Fear cost Chelsea their place in the 2009 Champions League final, not the Norwegian referee, Tom Henning Ovrebo, according to Barcelona's Dani Alves.

As Chelsea look to get even for the events of three years ago when they felt they were denied four clear penalties, Alves says in an interview in these pages: "There's no doubt that was the hardest game we've played but a team with a man advantage playing at home and winning should have attacked us more.

"People say Chelsea could have won but for the referee but that is not our problem. We were there to play football, to compete and try to get to the final. Chelsea did not reach the final because of fear."
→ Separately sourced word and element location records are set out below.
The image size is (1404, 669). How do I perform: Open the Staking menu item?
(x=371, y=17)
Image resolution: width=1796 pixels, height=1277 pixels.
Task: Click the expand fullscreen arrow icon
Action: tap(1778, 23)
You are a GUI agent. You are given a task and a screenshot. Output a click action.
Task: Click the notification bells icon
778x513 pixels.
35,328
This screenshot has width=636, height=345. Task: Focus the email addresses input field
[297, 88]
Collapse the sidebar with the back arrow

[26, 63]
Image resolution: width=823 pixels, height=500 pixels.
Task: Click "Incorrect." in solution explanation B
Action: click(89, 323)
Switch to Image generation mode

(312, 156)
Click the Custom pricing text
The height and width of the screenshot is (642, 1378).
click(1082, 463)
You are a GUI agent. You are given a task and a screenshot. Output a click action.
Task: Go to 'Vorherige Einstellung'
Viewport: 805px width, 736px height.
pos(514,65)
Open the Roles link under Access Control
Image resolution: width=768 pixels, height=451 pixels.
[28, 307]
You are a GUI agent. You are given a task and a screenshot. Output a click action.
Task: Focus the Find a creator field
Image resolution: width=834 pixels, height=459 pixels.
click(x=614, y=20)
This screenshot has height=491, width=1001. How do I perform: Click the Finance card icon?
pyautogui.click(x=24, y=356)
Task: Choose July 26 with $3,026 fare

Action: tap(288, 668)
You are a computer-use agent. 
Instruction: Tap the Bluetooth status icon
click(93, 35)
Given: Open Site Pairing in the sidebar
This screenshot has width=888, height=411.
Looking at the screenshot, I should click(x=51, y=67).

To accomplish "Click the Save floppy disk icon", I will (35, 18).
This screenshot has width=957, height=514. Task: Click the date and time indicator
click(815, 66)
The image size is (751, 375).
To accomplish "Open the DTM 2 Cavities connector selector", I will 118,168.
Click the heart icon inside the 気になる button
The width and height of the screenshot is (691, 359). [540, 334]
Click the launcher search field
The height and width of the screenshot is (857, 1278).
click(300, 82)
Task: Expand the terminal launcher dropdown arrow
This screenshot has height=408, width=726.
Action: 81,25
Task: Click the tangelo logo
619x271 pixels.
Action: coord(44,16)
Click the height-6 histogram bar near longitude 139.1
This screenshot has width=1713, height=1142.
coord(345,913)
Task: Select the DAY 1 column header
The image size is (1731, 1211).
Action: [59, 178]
The idea that fortune only favours the brave against Barça was echoed by Andres Iniesta last night. The player who broke Chelsea hearts with his injury-time equaliser said: "There were decisions that went against us as well. We went for the game and we kept creating chances. I don't think the refereeing decisions that night are worth going over again."

Iniesta did admit that Chelsea's elimination in the dying seconds will only serve as inspiration to Roberto Di Matteo's players in tomorrow's Champions League semi-final first leg. "It's understandable that they will be extremely motivated," he said. "When they were knocked out they were almost in the final. If it was the other way round then we would have that extra desire to win the game. But the greatest motivation is just being one step from the final."

Iniesta paid tribute to Chelsea's Frank Lampard and Didier Drogba. Asked if they would be more dangerous than usual because this was their last chance to reach the final, he said: "What makes them dangerous is not that this could be their last chance, or their second-to-last chance, what makes them dangerous is that they have been the best in their position during their entire careers. It is not about their age it is about the fact that they are great players."